┌─ Records provided

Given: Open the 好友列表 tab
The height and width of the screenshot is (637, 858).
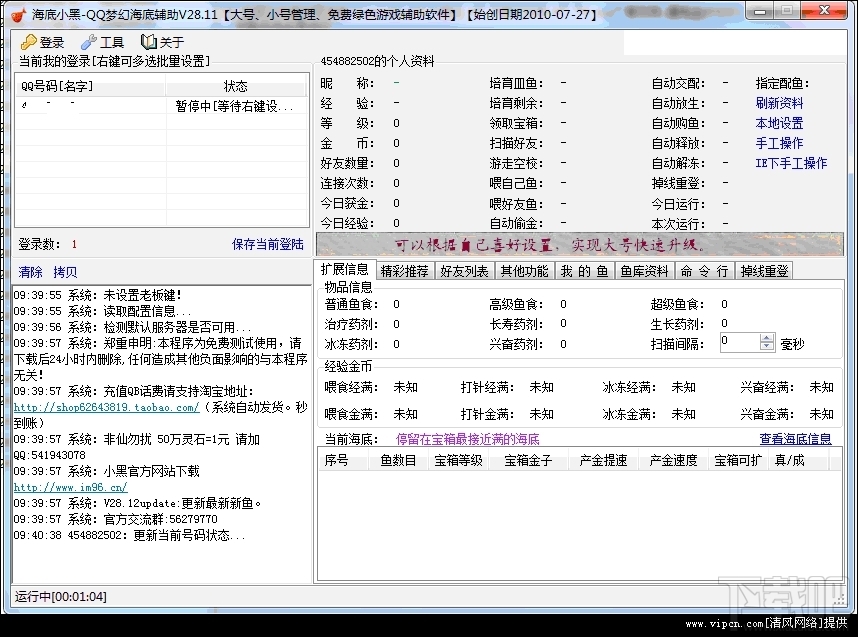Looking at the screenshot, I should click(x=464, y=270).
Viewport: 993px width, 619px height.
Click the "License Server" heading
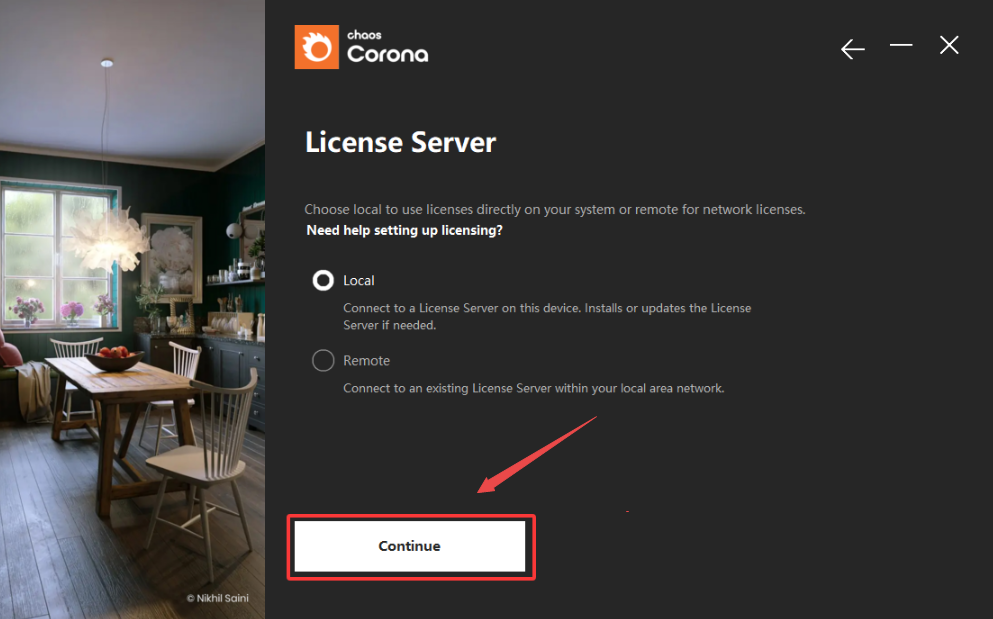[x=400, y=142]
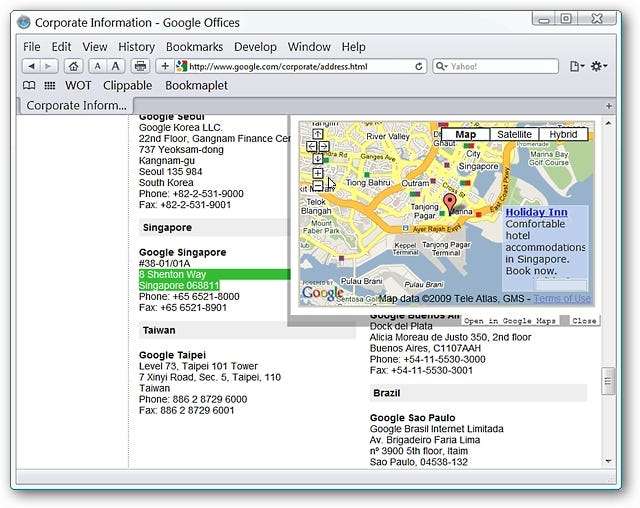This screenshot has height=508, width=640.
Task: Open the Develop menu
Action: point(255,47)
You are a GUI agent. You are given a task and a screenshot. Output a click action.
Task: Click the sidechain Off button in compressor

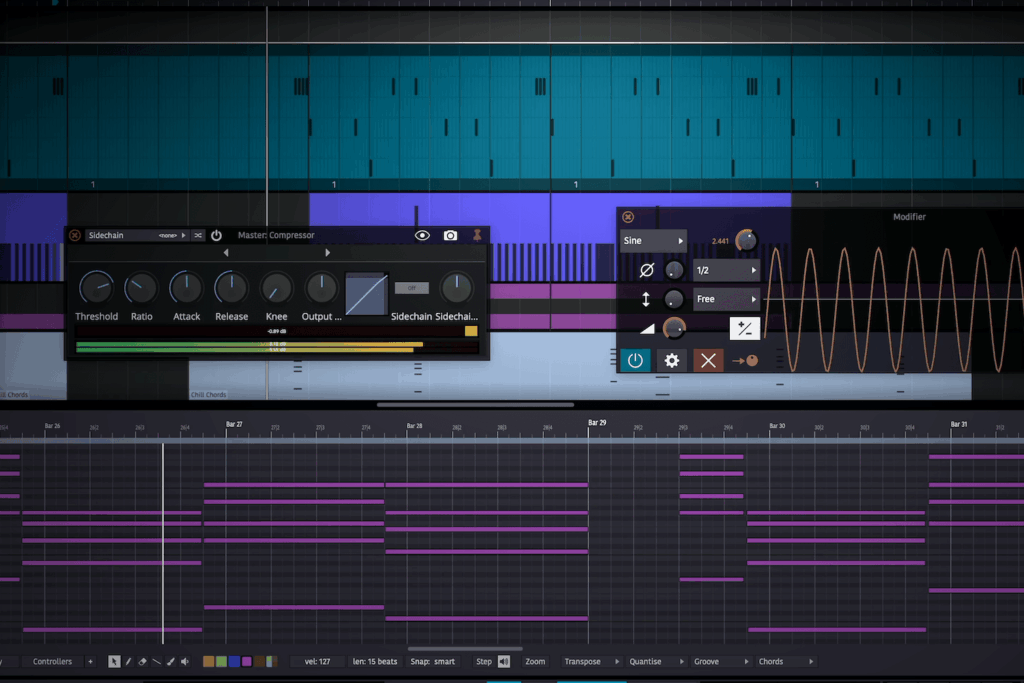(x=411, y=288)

└─

■ What the task asks
Rewrite the part of the listing that opens at its first line and closes with the line containing "Action: point(255,47)" as a JSON list of strings, one string per line, omitting blank lines and leaving the pictures out.

■ Expected output
[
  "Given: Open the 好友列表 tab",
  "The height and width of the screenshot is (637, 858).",
  "Looking at the screenshot, I should click(x=464, y=270).",
  "Viewport: 993px width, 619px height.",
  "Click the \"License Server\" heading",
  "[x=400, y=142]",
  "This screenshot has height=508, width=640.",
  "Task: Open the Develop menu",
  "Action: point(255,47)"
]